The word atheism comes from two greek words, “a” meaning “no” and “theos” meaning “God”. So an atheist makes the claim that there is no God, which is a very difficult position to defend. Unless someone possesses all possible knowledge, there is no way to be able to back that claim up.

Think about how dim the future looks for people and society if there is no God. If there is no God, there is no morality. If there is no morality, there is no reason for us to be civilized, no reason for me not to walk up and shoot somebody to take what they have….

Because of the difficulty of defending an atheist position, most people who are not religious say that they are agnostic. They just say that they are not sure if there is a God. These people acknowledge that they do not possess all possible knowledge but they cannot come to the point where they really believe in God.

Most of these atheists and agnostics come from the scientific field and oddly enough it is from science that we are finding some of the greatest and most shocking evidence for God’s existence. The more science discovers, the more eye-opening the concept of a Creator turns out to be.

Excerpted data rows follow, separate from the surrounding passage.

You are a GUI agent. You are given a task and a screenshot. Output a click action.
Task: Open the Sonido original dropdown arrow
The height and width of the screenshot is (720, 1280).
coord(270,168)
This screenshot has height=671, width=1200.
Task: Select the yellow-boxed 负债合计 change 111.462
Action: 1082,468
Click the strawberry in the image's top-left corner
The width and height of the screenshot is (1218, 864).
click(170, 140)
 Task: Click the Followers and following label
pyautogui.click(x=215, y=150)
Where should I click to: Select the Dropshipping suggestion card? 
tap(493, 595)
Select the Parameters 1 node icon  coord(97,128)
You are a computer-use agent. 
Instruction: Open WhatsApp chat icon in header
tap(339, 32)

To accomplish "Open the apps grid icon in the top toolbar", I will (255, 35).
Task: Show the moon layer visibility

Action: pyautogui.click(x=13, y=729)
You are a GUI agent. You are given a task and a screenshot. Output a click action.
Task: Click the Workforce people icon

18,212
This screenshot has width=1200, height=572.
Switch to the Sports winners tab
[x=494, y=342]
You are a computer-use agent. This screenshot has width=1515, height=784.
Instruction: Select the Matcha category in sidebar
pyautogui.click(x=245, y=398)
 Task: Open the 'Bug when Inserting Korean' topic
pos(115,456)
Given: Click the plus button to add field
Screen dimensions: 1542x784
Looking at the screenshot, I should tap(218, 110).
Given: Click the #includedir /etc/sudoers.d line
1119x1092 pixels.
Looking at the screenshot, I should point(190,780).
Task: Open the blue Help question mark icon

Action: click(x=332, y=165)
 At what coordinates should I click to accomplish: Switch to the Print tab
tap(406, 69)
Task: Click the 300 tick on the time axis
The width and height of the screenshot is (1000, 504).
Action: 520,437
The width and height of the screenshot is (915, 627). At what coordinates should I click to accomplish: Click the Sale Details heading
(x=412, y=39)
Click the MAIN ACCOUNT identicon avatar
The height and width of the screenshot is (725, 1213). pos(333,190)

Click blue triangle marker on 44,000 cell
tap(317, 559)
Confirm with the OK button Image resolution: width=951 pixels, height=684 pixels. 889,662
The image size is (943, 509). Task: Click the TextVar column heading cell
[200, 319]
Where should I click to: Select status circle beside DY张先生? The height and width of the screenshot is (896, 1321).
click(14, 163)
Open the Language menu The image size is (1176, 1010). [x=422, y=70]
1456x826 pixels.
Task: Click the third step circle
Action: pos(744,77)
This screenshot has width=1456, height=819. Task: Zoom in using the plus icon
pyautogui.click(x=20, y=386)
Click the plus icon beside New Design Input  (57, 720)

The more we learn about DNA it has become increasingly clear that a structural identity has been discovered between the genetic message on DNA and the written messages of a human language.

One guy I read said that a structural identity has been discovered between the genetic message on DNA and the written messages of a human language. There is an identity of structure between DNA
(and protein) and written linguistic messages. Since we know by experience that intelligence produces written messages, and no other cause is known, the implication is that intelligent cause produced DNA and protein.

He went on to say the significance of this result lies in the security of it, for it is much stronger than if the structures were just similar. We are not dealing with anything like a superficial resemblance between DNA and a written text. He said, “We are not saying DNA is like a message. Rather, DNA is a message.”

When looking at the universe, it is so fine tuned, that it really is hard to believe that the universe came into existence out of nothing. The faith that we have in a creator is much less than the faith it takes for someone to believe that all of this world, with its precise calculations for everything to happen came out of nothing.